» Passage provided
*****
BOSTON - A Chicopee, Mass., company that operates a cold storage warehouse is spending more than half a million dollars, primarily on public safety enhancements, to resolve claims it violated the federal Clean Air Act's chemical release prevention requirements in its handling of anhydrous ammonia at the facility.

In an agreement with the New England office of the US Environmental Protection Agency, Pioneer Valley Refrigerated Warehouse (aka Pioneer Cold) agreed to pay $41,000 in penalties and to spend $322,100 on environmental projects meant to improve the safety of the surrounding community. The company has already spent more than $158,000 to bring its facility into compliance with the Risk Management Program (RMP) regulations under the Clean Air Act.

The environmental projects are designed to reduce the likelihood of a release of anhydrous ammonia occurring, and to limit the severity of any ammonia release that might occur from Pioneer's facility. The settlement requires Pioneer to upgrade certain refrigeration equipment to a more protective model and to install a computerized control system at the facility. Pioneer Cold will replace two ammonia liquid pumps at the facility with hermetically sealed pumps, which nearly eliminates the potential for ammonia releases from pump failure. The computerized controls will help detect problems earlier, helping to prevent a release and minimizing the consequences of any release that does occur.

The settlement is also designed to improve emergency planning and response capabilities in the community surrounding the facility. Pioneer Cold will provide emergency response equipment to emergency responders within the City of Chicopee. The equipment includes two types of gas detectors, and requires funding for five years of calibrating the units. The company will also contract with a consultant to develop and conduct a table-top exercise program for company employees and members of the Chicopee Fire Department to discuss their roles during an emergency and their responses to particular emergency scenarios.
*****
» Stored data
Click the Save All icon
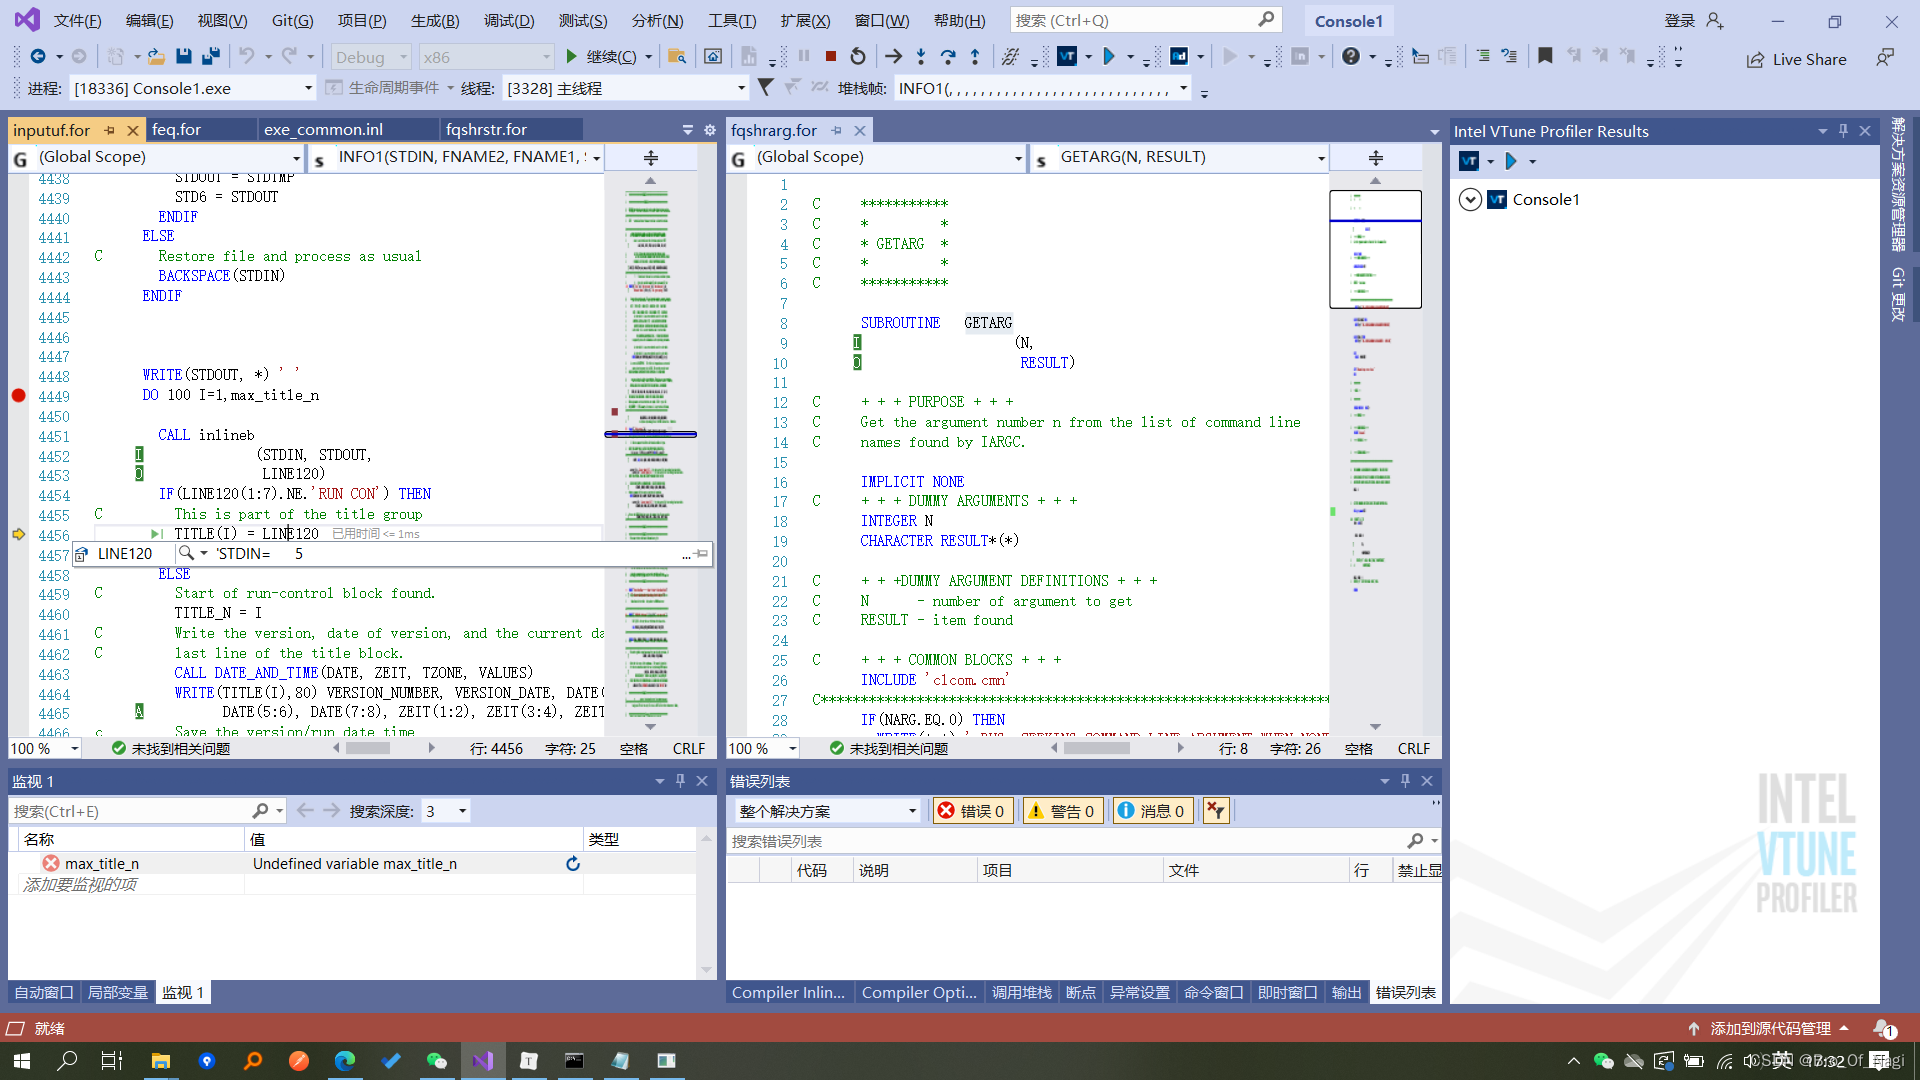The width and height of the screenshot is (1920, 1080). click(210, 57)
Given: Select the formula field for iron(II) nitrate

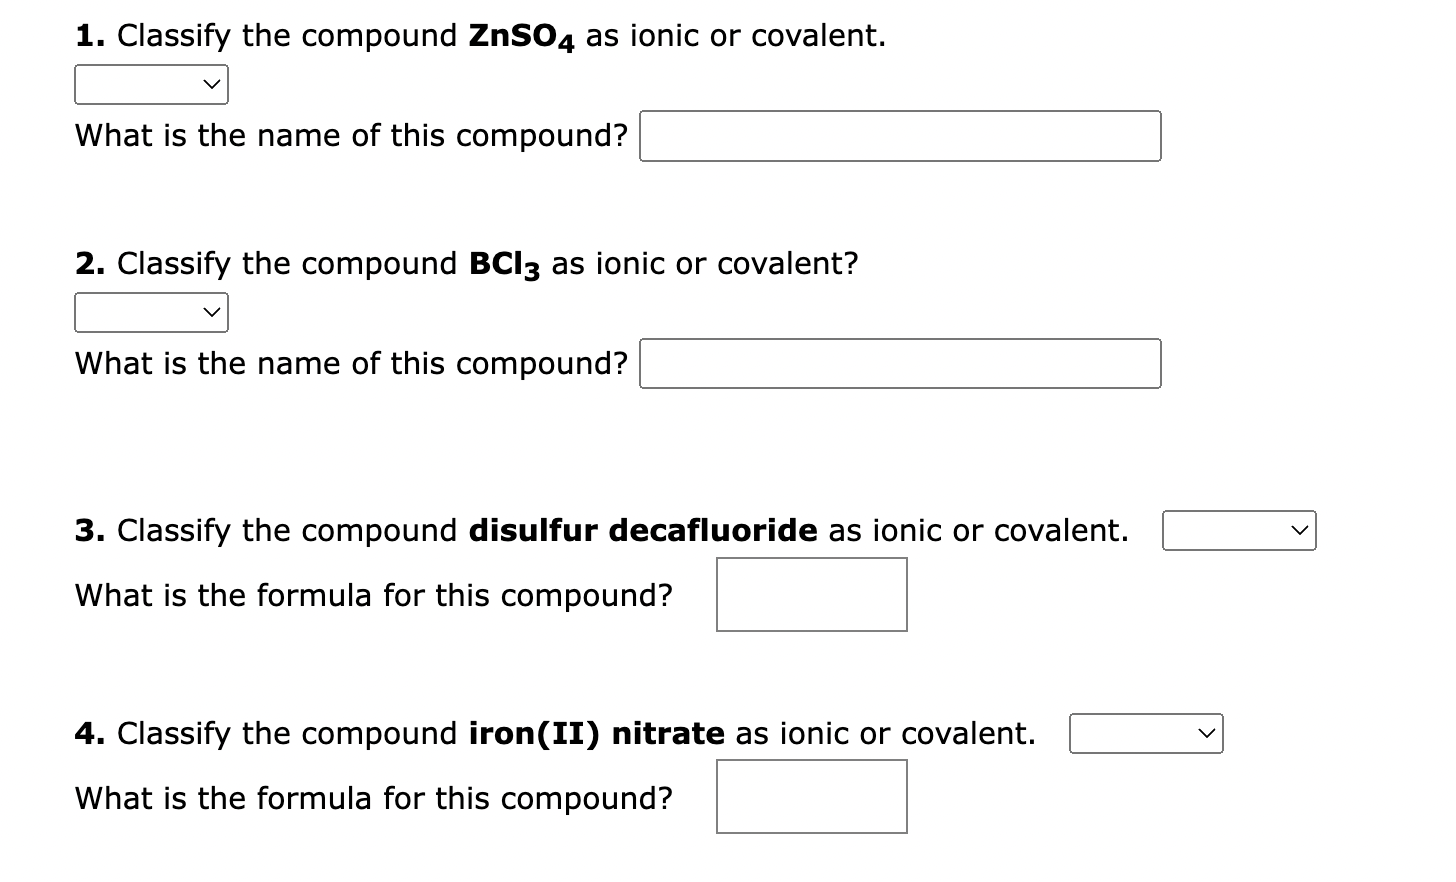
*****
Which dollar amounts written in numerals appear in the Pioneer Cold settlement article? These lines have no connection to the text.

» Solution to the exercise
$41,000, $322,100, $158,000